__Input for this task__
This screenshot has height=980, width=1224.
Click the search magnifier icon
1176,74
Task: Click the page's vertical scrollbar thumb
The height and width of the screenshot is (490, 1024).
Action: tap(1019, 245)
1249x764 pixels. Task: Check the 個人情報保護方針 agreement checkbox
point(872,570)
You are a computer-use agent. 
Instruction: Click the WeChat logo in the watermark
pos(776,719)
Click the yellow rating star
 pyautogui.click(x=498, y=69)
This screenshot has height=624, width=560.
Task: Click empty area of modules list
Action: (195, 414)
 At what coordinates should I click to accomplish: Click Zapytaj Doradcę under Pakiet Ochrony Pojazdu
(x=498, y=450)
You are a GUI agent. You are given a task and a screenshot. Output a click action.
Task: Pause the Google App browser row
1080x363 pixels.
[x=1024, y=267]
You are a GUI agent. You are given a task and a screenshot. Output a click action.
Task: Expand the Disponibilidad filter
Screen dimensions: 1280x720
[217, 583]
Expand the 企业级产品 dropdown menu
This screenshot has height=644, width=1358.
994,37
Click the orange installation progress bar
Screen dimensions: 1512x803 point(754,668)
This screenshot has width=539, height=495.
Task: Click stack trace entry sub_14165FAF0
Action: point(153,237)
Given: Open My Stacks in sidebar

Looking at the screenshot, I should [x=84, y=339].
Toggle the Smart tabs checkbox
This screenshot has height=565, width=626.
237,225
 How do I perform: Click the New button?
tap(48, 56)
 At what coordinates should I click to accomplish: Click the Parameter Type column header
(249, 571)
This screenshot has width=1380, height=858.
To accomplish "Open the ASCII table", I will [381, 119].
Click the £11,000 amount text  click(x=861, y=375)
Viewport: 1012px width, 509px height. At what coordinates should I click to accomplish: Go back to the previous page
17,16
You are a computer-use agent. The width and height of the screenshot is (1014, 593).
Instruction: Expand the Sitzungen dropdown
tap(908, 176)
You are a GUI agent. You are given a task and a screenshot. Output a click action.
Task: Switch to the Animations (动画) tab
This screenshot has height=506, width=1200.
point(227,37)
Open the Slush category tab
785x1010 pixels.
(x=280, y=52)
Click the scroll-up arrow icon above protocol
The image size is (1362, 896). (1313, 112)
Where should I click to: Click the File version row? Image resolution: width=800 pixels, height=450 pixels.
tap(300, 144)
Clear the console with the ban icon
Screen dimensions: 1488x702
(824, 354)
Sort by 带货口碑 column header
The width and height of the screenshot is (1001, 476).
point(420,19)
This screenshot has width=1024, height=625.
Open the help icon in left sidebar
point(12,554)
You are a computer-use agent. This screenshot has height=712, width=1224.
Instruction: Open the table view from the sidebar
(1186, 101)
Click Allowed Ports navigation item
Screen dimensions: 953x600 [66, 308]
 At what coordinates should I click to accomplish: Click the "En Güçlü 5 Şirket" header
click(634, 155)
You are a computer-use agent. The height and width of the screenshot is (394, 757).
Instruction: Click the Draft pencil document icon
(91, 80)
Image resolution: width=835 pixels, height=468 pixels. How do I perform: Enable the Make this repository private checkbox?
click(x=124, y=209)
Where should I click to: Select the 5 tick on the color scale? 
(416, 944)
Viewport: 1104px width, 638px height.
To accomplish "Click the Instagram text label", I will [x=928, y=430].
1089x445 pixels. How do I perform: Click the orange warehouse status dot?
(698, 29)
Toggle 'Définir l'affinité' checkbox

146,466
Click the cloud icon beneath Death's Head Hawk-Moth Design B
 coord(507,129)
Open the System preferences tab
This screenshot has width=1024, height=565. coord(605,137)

__Aim of the task__
Reproduce the full listing exactly.

__Exercise response__
This screenshot has height=980, width=1224.
Click the search magnifier icon
1176,74
Task: Click the page's vertical scrollbar thumb
The height and width of the screenshot is (490, 1024).
Action: tap(1019, 245)
1249x764 pixels. Task: Check the 個人情報保護方針 agreement checkbox
point(872,570)
You are a computer-use agent. 
Instruction: Click the WeChat logo in the watermark
pos(776,719)
Click the yellow rating star
 pyautogui.click(x=498, y=69)
This screenshot has height=624, width=560.
Task: Click empty area of modules list
Action: (195, 414)
 At what coordinates should I click to accomplish: Click Zapytaj Doradcę under Pakiet Ochrony Pojazdu
(x=498, y=450)
You are a GUI agent. You are given a task and a screenshot. Output a click action.
Task: Pause the Google App browser row
1080x363 pixels.
[x=1024, y=267]
You are a GUI agent. You are given a task and a screenshot. Output a click action.
Task: Expand the Disponibilidad filter
Screen dimensions: 1280x720
[217, 583]
Expand the 企业级产品 dropdown menu
This screenshot has height=644, width=1358.
994,37
Click the orange installation progress bar
Screen dimensions: 1512x803 point(754,668)
This screenshot has width=539, height=495.
Task: Click stack trace entry sub_14165FAF0
Action: point(153,237)
Given: Open My Stacks in sidebar

Looking at the screenshot, I should [x=84, y=339].
Toggle the Smart tabs checkbox
This screenshot has height=565, width=626.
237,225
 How do I perform: Click the New button?
tap(48, 56)
 At what coordinates should I click to accomplish: Click the Parameter Type column header
(249, 571)
This screenshot has width=1380, height=858.
To accomplish "Open the ASCII table", I will [381, 119].
Click the £11,000 amount text  click(x=861, y=375)
Viewport: 1012px width, 509px height. At what coordinates should I click to accomplish: Go back to the previous page
17,16
You are a computer-use agent. The width and height of the screenshot is (1014, 593).
Instruction: Expand the Sitzungen dropdown
tap(908, 176)
You are a GUI agent. You are given a task and a screenshot. Output a click action.
Task: Switch to the Animations (动画) tab
This screenshot has height=506, width=1200.
point(227,37)
Open the Slush category tab
785x1010 pixels.
(x=280, y=52)
Click the scroll-up arrow icon above protocol
The image size is (1362, 896). (1313, 112)
Where should I click to: Click the File version row? Image resolution: width=800 pixels, height=450 pixels.
tap(300, 144)
Clear the console with the ban icon
Screen dimensions: 1488x702
(824, 354)
Sort by 带货口碑 column header
The width and height of the screenshot is (1001, 476).
point(420,19)
This screenshot has width=1024, height=625.
Open the help icon in left sidebar
point(12,554)
You are a computer-use agent. This screenshot has height=712, width=1224.
Instruction: Open the table view from the sidebar
(1186, 101)
Click Allowed Ports navigation item
Screen dimensions: 953x600 [66, 308]
 At what coordinates should I click to accomplish: Click the "En Güçlü 5 Şirket" header
click(634, 155)
You are a computer-use agent. The height and width of the screenshot is (394, 757).
Instruction: Click the Draft pencil document icon
(91, 80)
Image resolution: width=835 pixels, height=468 pixels. How do I perform: Enable the Make this repository private checkbox?
click(x=124, y=209)
Where should I click to: Select the 5 tick on the color scale? 
(416, 944)
Viewport: 1104px width, 638px height.
To accomplish "Click the Instagram text label", I will [x=928, y=430].
1089x445 pixels. How do I perform: Click the orange warehouse status dot?
(698, 29)
Toggle 'Définir l'affinité' checkbox

146,466
Click the cloud icon beneath Death's Head Hawk-Moth Design B
 coord(507,129)
Open the System preferences tab
This screenshot has width=1024, height=565. coord(605,137)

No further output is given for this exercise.